··· Data to examine ···

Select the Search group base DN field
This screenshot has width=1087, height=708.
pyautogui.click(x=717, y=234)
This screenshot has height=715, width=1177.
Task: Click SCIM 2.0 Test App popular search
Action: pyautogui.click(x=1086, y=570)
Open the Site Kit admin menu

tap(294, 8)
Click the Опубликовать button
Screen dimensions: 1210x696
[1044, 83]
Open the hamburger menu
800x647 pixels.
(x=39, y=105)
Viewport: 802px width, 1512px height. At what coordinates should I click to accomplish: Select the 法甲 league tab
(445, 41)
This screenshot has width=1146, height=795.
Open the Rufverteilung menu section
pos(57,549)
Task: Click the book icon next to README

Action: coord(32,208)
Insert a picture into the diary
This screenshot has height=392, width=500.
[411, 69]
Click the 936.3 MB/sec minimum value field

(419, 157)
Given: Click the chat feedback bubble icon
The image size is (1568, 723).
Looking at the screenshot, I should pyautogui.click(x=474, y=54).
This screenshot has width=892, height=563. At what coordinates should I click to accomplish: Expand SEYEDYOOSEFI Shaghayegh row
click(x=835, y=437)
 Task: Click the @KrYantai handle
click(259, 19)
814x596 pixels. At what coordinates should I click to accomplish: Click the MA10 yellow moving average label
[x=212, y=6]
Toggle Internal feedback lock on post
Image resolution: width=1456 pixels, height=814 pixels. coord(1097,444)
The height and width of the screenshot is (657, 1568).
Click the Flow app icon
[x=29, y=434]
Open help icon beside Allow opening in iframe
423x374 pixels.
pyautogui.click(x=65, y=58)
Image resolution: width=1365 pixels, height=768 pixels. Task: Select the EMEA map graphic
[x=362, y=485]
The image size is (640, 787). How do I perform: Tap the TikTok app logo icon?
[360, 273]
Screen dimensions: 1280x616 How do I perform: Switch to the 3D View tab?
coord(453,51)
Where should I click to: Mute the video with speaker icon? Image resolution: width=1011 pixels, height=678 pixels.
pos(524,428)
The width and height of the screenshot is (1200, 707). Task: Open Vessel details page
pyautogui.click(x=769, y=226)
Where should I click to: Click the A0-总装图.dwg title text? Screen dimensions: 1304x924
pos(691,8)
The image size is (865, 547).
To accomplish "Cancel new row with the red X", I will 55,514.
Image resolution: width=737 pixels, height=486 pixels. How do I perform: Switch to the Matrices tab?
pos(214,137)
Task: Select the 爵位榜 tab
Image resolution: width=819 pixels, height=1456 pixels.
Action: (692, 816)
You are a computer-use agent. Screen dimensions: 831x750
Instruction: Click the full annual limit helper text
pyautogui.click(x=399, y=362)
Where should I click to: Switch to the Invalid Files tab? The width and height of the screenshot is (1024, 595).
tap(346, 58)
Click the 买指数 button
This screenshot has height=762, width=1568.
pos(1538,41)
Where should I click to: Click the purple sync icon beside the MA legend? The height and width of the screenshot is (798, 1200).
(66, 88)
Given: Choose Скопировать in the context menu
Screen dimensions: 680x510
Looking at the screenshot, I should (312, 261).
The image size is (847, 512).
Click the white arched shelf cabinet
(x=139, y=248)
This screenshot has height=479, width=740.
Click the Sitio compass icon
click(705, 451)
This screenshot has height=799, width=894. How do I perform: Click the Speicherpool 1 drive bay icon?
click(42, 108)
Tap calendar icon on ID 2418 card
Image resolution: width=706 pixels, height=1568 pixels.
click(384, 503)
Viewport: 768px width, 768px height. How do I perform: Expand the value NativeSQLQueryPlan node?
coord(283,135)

···

> [Aim of the exercise]
Exactly as they appear above, print all the entries.

> [Completed exercise]
Select the Search group base DN field
This screenshot has width=1087, height=708.
pyautogui.click(x=717, y=234)
This screenshot has height=715, width=1177.
Task: Click SCIM 2.0 Test App popular search
Action: pyautogui.click(x=1086, y=570)
Open the Site Kit admin menu

tap(294, 8)
Click the Опубликовать button
Screen dimensions: 1210x696
[1044, 83]
Open the hamburger menu
800x647 pixels.
(x=39, y=105)
Viewport: 802px width, 1512px height. At what coordinates should I click to accomplish: Select the 法甲 league tab
(445, 41)
This screenshot has width=1146, height=795.
Open the Rufverteilung menu section
pos(57,549)
Task: Click the book icon next to README

Action: coord(32,208)
Insert a picture into the diary
This screenshot has height=392, width=500.
[411, 69]
Click the 936.3 MB/sec minimum value field

(419, 157)
Given: Click the chat feedback bubble icon
The image size is (1568, 723).
Looking at the screenshot, I should pyautogui.click(x=474, y=54).
This screenshot has width=892, height=563. At what coordinates should I click to accomplish: Expand SEYEDYOOSEFI Shaghayegh row
click(x=835, y=437)
 Task: Click the @KrYantai handle
click(259, 19)
814x596 pixels. At what coordinates should I click to accomplish: Click the MA10 yellow moving average label
[x=212, y=6]
Toggle Internal feedback lock on post
Image resolution: width=1456 pixels, height=814 pixels. coord(1097,444)
The height and width of the screenshot is (657, 1568).
Click the Flow app icon
[x=29, y=434]
Open help icon beside Allow opening in iframe
423x374 pixels.
pyautogui.click(x=65, y=58)
Image resolution: width=1365 pixels, height=768 pixels. Task: Select the EMEA map graphic
[x=362, y=485]
The image size is (640, 787). How do I perform: Tap the TikTok app logo icon?
[360, 273]
Screen dimensions: 1280x616 How do I perform: Switch to the 3D View tab?
coord(453,51)
Where should I click to: Mute the video with speaker icon? Image resolution: width=1011 pixels, height=678 pixels.
pos(524,428)
The width and height of the screenshot is (1200, 707). Task: Open Vessel details page
pyautogui.click(x=769, y=226)
Where should I click to: Click the A0-总装图.dwg title text? Screen dimensions: 1304x924
pos(691,8)
The image size is (865, 547).
To accomplish "Cancel new row with the red X", I will 55,514.
Image resolution: width=737 pixels, height=486 pixels. How do I perform: Switch to the Matrices tab?
pos(214,137)
Task: Select the 爵位榜 tab
Image resolution: width=819 pixels, height=1456 pixels.
Action: (692, 816)
You are a computer-use agent. Screen dimensions: 831x750
Instruction: Click the full annual limit helper text
pyautogui.click(x=399, y=362)
Where should I click to: Switch to the Invalid Files tab? The width and height of the screenshot is (1024, 595).
tap(346, 58)
Click the 买指数 button
This screenshot has height=762, width=1568.
pos(1538,41)
Where should I click to: Click the purple sync icon beside the MA legend? The height and width of the screenshot is (798, 1200).
(66, 88)
Given: Choose Скопировать in the context menu
Screen dimensions: 680x510
Looking at the screenshot, I should (312, 261).
The image size is (847, 512).
Click the white arched shelf cabinet
(x=139, y=248)
This screenshot has height=479, width=740.
Click the Sitio compass icon
click(705, 451)
This screenshot has height=799, width=894. How do I perform: Click the Speicherpool 1 drive bay icon?
click(42, 108)
Tap calendar icon on ID 2418 card
Image resolution: width=706 pixels, height=1568 pixels.
click(384, 503)
Viewport: 768px width, 768px height. How do I perform: Expand the value NativeSQLQueryPlan node?
coord(283,135)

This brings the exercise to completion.